Hultzen, 23, retains a strong bond with Carraway after the two worked out together during the offseason in Virginia, and the two of them continued sharing thoughts and experiences this spring.

"He was the first guy I ever met at Virginia," Hultzen said. "To have all of them here now, it's awesome. As you grow up, pretty much the most influential years of your life are spent in college with those guys. And now just to have somebody you already know be in the same situation is really nice.

"Especially with Carraway, he was the guy who taught me a lot about what college and college baseball were going to be like. And in the same way, he taught me about what pro ball was going to be like. He's like my mentor."

Carraway calls himself "the big brother" of the group. At 26, he's the one who lives apart this spring, staying with an aunt and uncle in the area. The other three live together in Glendale, along with Mariners reliever Carter Capps, the miscast North Carolinian in an apartment that otherwise hosts the three former Virginia athletes and their Cavalier attitudes.

"I put up with a great deal from them," Capps said with a laugh. "I have to watch every Virginia basketball game. Every game."

Hicks caught most of Carraway's games in 2009 and worked with Hultzen for three years, so he knows their stuff better than anyone.

"Danny is commanding the ball really well this spring," he said. "It's throwing me back to our college days. He can do a lot of different things. He's a lefty with several kinds of movement. He's got a lower arm angle, so the ball sinks a lot. He obviously didn't have the command he wanted last year when he moved up to Triple-A, but in college, he always had great command.

"Carraway has great command, too, plus a really good changeup, and he moves the ball back and forth. He's got four pitches he can throw in any count. So it's kind of tough to sit on a pitch. He can cut it, he can slow it down. It's tough to get comfortable in the box against a guy like that."

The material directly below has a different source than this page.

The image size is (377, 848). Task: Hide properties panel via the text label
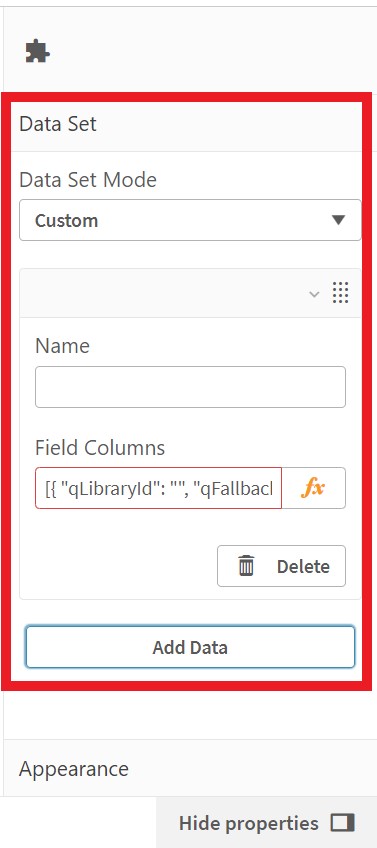pos(249,823)
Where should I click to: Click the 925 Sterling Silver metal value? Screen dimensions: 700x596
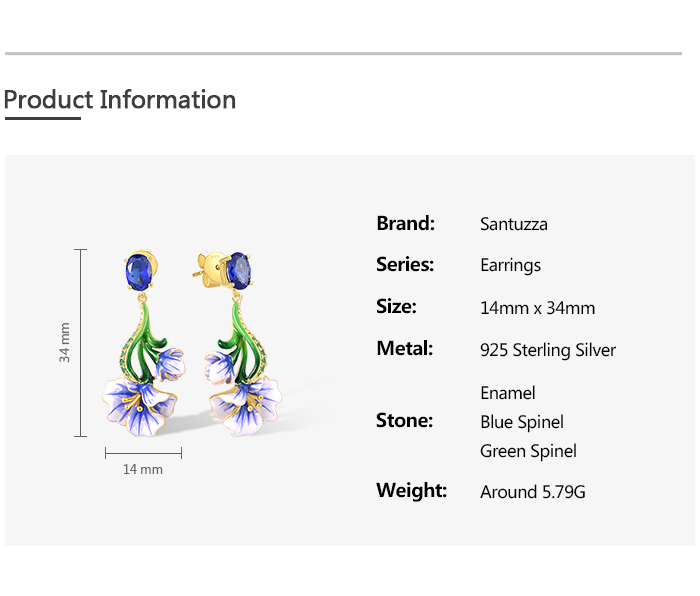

On the flip side, Carraway said he saw Hicks grow by leaps and bounds his first year of college and equates that with what the youngster did in camp this spring in a crowded catchers' competition.

"He's a guy that comes in and isn't going to be the loud voice in the clubhouse, but he gets his work in every day, and as you watch him, he just gets better and better," Carraway said. "Seeing him do that in big league camp was really cool. It's kind of the same process where he's not going to be outspoken or bragging about anything, but there he is, just continuing to get better. He's gotten bigger, he's gotten stronger, so now he can be more of a presence at the plate as well as behind it. He's exciting to watch."

Hultzen also took extra comfort when he'd line up with Hicks behind the plate.

"He knows the way I pitch and I know the way he catches, so that bond that pitchers and catchers have is already built," said Hultzen. "It's awesome to see him doing so well."

Hultzen and Carraway are likely to start the season together in Tacoma. Hicks more likely will go to Jackson, since he was in Class A last year, while Proscia -- an infielder chosen in the seventh round in the '11 Draft -- figures to start in Double-A as well after tearing up High Desert with a .333 average and 24 home runs last year in A ball.

At the moment, they're all sharing the Minor League clubhouse in Peoria. And who knows, maybe someday they'll reunite together at Safeco Field wearing Mariners blue instead of Virginia blue and orange.

"It's been a blast being together this spring," Carraway said. "Those guys are all really good baseball players, really good competitors. It would be amazing if we could play on the same team in Seattle someday and help the team win. That would make it even better."